In an effort to become a more trauma-responsive school, this year Newton's Sunset Elementary has implemented a "Peace Place" for students to visit when they are experiencing difficult, dysregulating episodes. According to Peace Place facilitator Becky Kindy, the goal of the space is to help build positive relationships while also facilitating an opportunity for students to regulate their brains after such episodes.
"You're emphasizing the relationship you have with the students and building relationships with the students," Kindy said of the trauma-responsive approach. "Peace Place fits in there because kids are coming and there's a consistent adult in Peace Place, so it works for the building of relationships. Also, the brain — when it's experienced trauma — develops in a different way than a normal, untraumatized brain and some of those are sensory kinds of needs ... so our whole goal is to help students stay regulated so that they can learn."
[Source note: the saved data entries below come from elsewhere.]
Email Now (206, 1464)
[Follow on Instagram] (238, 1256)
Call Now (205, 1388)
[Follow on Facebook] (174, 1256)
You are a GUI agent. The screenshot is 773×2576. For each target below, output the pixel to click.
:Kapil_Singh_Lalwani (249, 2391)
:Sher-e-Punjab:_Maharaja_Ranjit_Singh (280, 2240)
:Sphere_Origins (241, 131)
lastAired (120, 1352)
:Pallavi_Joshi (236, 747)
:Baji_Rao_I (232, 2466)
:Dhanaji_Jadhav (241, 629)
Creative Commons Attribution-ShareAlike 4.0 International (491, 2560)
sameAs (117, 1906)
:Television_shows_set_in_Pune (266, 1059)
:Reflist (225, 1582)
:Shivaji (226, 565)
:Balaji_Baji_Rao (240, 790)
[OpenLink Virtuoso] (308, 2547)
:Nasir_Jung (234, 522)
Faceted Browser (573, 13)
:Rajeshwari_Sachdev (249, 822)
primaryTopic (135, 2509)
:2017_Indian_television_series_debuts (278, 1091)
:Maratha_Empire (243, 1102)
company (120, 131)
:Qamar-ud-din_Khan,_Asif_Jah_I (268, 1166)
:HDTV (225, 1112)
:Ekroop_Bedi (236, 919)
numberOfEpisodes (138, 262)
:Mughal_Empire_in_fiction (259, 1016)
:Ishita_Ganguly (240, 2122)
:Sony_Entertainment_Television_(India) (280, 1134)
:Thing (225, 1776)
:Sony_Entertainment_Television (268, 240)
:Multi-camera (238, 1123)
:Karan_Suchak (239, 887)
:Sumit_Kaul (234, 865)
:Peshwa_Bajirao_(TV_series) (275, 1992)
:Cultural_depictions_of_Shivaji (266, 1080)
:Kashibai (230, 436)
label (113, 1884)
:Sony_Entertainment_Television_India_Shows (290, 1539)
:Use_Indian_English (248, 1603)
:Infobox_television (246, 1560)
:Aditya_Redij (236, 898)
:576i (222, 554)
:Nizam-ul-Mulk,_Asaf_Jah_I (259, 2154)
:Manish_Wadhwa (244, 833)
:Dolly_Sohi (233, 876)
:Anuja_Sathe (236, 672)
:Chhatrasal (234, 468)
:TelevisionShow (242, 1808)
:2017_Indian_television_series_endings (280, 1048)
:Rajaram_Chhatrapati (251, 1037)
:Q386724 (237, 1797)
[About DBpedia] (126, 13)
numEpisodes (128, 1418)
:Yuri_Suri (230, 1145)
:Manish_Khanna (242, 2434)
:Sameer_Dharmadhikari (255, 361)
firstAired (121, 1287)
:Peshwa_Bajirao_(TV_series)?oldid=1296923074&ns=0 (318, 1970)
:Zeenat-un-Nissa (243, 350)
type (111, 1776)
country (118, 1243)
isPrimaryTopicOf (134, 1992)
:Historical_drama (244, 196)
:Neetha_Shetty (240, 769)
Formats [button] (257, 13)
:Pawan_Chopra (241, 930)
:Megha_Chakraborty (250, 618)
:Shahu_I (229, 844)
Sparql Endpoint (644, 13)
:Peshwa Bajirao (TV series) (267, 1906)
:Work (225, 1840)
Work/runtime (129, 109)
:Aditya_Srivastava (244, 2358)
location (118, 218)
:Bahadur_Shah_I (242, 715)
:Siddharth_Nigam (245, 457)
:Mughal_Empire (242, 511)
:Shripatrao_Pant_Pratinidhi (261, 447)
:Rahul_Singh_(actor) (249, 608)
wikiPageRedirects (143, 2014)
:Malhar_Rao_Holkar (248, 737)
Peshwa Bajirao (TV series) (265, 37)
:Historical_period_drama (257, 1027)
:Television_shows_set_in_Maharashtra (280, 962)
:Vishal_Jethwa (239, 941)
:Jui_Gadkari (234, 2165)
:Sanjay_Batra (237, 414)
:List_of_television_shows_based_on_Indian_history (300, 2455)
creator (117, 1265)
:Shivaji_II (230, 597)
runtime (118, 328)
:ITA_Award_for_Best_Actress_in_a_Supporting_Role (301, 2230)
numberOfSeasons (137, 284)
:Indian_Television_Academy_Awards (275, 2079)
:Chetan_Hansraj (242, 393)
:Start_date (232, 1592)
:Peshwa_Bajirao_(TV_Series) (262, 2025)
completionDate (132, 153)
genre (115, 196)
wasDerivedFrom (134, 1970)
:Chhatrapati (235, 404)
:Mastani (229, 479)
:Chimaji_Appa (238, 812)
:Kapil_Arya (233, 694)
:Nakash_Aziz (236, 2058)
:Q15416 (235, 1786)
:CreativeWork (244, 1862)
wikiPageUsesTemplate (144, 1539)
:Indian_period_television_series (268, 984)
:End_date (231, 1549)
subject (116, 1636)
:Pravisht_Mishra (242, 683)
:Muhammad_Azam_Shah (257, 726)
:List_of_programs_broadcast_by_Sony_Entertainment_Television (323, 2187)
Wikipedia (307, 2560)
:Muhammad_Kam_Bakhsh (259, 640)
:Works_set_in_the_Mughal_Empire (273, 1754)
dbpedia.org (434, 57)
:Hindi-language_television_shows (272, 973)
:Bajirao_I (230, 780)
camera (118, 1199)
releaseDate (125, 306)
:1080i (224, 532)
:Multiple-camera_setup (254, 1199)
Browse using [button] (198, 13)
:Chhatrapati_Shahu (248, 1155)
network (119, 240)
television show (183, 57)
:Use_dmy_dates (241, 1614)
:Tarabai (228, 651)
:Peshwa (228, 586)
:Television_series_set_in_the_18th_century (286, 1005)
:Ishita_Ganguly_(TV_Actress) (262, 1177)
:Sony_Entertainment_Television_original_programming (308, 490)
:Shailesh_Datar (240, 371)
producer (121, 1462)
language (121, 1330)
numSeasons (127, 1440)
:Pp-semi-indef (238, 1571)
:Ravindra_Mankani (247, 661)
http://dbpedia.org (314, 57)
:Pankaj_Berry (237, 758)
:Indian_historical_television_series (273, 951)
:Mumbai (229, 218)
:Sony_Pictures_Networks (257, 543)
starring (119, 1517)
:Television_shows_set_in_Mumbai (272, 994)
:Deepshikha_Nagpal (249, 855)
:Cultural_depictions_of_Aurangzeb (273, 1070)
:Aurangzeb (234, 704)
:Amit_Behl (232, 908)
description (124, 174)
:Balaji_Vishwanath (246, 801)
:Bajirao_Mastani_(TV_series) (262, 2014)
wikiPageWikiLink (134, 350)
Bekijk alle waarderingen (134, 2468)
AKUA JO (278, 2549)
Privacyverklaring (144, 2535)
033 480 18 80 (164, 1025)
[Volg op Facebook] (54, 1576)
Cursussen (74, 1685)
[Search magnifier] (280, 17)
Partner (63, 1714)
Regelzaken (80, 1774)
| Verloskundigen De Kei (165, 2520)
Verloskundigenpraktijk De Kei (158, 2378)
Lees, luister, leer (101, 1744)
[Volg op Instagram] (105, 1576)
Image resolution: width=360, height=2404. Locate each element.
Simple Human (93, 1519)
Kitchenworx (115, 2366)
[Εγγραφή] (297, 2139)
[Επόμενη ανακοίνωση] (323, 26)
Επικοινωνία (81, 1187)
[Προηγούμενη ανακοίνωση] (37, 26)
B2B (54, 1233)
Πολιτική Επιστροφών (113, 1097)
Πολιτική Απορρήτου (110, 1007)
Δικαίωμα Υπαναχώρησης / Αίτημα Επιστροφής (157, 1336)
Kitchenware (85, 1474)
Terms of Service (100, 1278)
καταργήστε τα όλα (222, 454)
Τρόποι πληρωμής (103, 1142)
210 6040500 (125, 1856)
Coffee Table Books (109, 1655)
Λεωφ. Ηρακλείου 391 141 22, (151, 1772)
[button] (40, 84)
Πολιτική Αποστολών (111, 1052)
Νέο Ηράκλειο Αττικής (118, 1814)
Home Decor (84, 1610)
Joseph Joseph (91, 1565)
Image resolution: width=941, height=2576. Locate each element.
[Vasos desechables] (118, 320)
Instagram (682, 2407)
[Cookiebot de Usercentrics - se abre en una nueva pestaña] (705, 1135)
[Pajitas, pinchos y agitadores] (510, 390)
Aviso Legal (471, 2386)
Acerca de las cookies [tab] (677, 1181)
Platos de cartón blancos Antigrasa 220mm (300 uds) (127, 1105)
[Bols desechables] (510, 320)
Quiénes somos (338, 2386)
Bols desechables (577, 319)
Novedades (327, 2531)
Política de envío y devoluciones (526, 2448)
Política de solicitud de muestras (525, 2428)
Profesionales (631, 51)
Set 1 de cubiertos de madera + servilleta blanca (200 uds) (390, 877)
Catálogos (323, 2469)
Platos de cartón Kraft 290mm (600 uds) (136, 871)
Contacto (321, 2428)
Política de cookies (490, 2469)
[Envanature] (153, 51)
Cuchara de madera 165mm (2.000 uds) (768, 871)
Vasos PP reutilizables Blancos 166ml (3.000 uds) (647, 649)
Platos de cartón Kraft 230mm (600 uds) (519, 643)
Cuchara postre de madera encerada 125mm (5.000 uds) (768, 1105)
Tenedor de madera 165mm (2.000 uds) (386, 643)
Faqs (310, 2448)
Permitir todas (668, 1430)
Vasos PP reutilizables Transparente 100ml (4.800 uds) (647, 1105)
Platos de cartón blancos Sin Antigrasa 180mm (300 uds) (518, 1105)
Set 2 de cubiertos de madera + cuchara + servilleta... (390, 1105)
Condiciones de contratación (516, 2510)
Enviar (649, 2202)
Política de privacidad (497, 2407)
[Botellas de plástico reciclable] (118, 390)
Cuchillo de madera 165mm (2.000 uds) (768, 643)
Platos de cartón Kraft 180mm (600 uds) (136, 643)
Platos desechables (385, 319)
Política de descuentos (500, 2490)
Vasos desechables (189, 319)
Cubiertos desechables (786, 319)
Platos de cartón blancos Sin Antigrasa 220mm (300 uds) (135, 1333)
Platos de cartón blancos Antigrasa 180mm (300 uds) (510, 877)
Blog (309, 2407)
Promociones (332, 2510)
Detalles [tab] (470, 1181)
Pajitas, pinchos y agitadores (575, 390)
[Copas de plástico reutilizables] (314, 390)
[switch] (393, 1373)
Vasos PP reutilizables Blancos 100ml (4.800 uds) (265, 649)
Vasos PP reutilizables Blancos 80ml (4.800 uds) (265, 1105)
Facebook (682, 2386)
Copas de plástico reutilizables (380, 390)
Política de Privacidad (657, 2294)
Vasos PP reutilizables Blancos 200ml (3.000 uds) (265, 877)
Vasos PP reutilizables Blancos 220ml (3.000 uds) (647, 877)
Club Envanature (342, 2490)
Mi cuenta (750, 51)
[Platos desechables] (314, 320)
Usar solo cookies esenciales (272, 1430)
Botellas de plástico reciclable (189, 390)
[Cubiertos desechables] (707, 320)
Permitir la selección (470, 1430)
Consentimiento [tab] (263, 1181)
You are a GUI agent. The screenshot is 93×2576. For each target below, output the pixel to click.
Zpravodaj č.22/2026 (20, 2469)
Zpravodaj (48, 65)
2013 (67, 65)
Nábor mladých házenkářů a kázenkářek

Some of those sensory items available in the Peace Place classroom to help with regulation include rocking chairs, coloring supplies, Legos, kinetic sand, a trampoline and more. The classroom can be utilized by students who are referred, who have scheduled breaks through Student of Concern plans (in order to prevent negative behaviors) and it is also open before school and during lunch for those students who find the cafeteria dysregulating.
For those students who are referred, Peace Place is a new alternative to office referrals (down 15 percent this year) intended to eliminate the stigma attached to a dysregulating episode. While Kindy noted that's not to say there aren't any consequences for students referred to Peace Place (i.e. for crawling under their desk during class), the simple option of having somewhere else to go has provided beneficial to students and staff.
"We thought it was important to have a calm room, or to have a Peace Place, in order to keep students regulated so that they can learn and also to respond to behaviors in a different way instead of just a consequence-based way. We're kind of trying to respond to it from a brain-based sort of approach," Kindy said. "Students don't necessarily feel like they're in trouble coming to Peace Place for being dysregulated, which helps to minimize major classroom disruptions."
That also benefits students by allowing more time for teachers to focus on on-task instruction, while Kindy said already this school year the existence of Peace Place has helped lead to fewer trips to the school nurse/social worker for behavioral difficulties, lessened stress on teachers and helped boost morale among staff.
In total, 69 students have made 1,459 visits to Peace Place so far this school year — with 62 percent of those visits being scheduled breaks.
Additionally, the mission of Peace Place is being implemented in the individual classrooms to help with the trauma-responsive approach — from morning mindfulness lessons to learn about the brain to the "Calm Corner" implemented in each classroom for regulatory exercises, acting as an intermediary step before students are referred to Peace Place.
"Peace Place has been a positive asset to Sunset and our school's culture. It is an integral part of our work to be a trauma-responsive school," Kindy said. "We are excited to see the impact Peace Place makes on our school's culture in the future."